◆ Action item: Give back exactly the lines of the entries below from the line with "Click the 'Saved Wi-Fi networks' heading" to the line with "Task: Open the Hello, Alberto! user menu", inclusive, and only those.

(Stored data entries)
* * * * *
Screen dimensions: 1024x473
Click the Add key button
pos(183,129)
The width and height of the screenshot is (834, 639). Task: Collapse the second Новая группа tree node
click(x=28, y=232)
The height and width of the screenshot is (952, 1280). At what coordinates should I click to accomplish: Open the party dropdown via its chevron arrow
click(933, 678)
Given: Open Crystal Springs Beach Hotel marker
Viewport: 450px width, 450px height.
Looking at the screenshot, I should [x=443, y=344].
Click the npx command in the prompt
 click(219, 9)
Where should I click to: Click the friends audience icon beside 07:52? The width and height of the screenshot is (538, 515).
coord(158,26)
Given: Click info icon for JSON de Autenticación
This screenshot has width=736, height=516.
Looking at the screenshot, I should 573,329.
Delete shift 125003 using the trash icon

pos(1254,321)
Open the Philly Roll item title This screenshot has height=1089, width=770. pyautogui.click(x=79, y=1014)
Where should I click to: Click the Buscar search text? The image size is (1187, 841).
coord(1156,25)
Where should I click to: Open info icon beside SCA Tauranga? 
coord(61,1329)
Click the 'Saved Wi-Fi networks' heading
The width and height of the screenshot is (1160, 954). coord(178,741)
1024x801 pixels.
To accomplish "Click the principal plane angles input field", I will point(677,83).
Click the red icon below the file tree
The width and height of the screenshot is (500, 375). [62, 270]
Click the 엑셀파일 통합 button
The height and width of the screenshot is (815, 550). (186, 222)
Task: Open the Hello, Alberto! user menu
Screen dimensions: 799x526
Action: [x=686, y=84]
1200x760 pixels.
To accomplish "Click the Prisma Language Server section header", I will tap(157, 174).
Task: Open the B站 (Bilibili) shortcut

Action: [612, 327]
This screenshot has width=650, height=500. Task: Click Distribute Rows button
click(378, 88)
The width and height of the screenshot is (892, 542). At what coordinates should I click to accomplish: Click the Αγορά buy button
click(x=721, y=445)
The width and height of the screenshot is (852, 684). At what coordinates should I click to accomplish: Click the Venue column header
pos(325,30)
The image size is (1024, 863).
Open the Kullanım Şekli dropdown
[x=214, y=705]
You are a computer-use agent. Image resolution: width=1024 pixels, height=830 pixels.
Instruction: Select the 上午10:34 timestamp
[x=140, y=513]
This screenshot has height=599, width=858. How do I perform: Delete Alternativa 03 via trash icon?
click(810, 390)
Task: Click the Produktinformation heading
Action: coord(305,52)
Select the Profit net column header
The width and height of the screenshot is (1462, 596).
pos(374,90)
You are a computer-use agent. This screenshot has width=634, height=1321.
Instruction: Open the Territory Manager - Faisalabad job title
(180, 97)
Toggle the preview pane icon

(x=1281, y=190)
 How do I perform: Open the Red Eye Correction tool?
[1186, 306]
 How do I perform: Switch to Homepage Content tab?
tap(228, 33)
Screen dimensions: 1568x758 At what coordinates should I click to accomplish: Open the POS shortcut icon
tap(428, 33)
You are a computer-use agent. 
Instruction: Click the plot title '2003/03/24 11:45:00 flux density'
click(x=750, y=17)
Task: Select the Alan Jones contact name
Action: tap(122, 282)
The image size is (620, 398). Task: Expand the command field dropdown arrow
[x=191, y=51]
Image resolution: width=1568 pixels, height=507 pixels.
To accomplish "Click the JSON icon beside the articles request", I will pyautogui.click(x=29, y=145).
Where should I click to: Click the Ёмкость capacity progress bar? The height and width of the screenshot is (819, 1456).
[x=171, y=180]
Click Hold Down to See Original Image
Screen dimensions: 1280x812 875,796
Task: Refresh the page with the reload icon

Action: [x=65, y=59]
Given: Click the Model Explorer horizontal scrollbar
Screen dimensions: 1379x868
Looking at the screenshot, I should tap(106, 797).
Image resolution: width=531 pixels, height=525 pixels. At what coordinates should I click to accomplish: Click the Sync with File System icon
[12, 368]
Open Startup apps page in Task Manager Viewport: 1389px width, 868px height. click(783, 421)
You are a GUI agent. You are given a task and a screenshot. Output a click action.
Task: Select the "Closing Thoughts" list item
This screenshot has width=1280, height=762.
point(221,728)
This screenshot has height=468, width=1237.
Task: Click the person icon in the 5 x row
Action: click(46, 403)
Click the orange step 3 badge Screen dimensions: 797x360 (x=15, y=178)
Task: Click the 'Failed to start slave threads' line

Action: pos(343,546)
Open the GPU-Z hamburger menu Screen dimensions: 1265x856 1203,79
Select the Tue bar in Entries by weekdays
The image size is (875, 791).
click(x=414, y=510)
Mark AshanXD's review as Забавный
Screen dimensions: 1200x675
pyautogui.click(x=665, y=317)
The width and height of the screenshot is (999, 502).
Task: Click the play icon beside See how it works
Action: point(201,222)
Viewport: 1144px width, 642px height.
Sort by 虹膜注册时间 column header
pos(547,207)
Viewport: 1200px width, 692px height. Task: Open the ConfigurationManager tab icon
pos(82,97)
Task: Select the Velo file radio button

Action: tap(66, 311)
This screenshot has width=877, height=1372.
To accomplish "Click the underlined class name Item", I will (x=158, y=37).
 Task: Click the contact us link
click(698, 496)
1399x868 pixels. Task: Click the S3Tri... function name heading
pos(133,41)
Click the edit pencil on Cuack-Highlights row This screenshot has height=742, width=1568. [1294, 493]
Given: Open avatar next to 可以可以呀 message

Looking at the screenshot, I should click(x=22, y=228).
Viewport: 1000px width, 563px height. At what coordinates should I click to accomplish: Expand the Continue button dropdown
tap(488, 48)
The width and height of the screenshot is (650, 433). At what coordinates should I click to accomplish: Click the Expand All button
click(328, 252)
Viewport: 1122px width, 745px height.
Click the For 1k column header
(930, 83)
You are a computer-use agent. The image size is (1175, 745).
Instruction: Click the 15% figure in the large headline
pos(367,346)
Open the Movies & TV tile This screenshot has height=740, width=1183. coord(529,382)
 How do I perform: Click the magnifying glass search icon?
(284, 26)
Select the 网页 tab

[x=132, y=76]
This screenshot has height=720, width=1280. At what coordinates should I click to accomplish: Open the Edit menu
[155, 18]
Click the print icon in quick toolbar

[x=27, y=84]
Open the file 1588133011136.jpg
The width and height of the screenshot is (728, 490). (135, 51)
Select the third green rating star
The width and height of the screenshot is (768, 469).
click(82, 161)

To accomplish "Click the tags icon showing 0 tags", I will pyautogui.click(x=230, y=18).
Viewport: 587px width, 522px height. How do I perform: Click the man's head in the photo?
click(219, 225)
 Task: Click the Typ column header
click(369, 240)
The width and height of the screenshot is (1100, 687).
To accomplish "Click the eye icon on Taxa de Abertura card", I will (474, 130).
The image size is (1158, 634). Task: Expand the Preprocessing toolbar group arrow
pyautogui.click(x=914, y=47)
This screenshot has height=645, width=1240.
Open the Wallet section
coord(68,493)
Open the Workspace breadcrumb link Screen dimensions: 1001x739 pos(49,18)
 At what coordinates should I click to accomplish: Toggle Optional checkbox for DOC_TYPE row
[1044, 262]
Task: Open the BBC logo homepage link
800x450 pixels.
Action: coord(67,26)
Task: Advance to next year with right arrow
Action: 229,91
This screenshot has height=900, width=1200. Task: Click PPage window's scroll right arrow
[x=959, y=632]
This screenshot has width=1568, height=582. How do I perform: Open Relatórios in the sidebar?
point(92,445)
* * * * *
◆ Your response:
Click the 'Saved Wi-Fi networks' heading
The width and height of the screenshot is (1160, 954). coord(178,741)
1024x801 pixels.
To accomplish "Click the principal plane angles input field", I will point(677,83).
Click the red icon below the file tree
The width and height of the screenshot is (500, 375). [62, 270]
Click the 엑셀파일 통합 button
The height and width of the screenshot is (815, 550). (186, 222)
Task: Open the Hello, Alberto! user menu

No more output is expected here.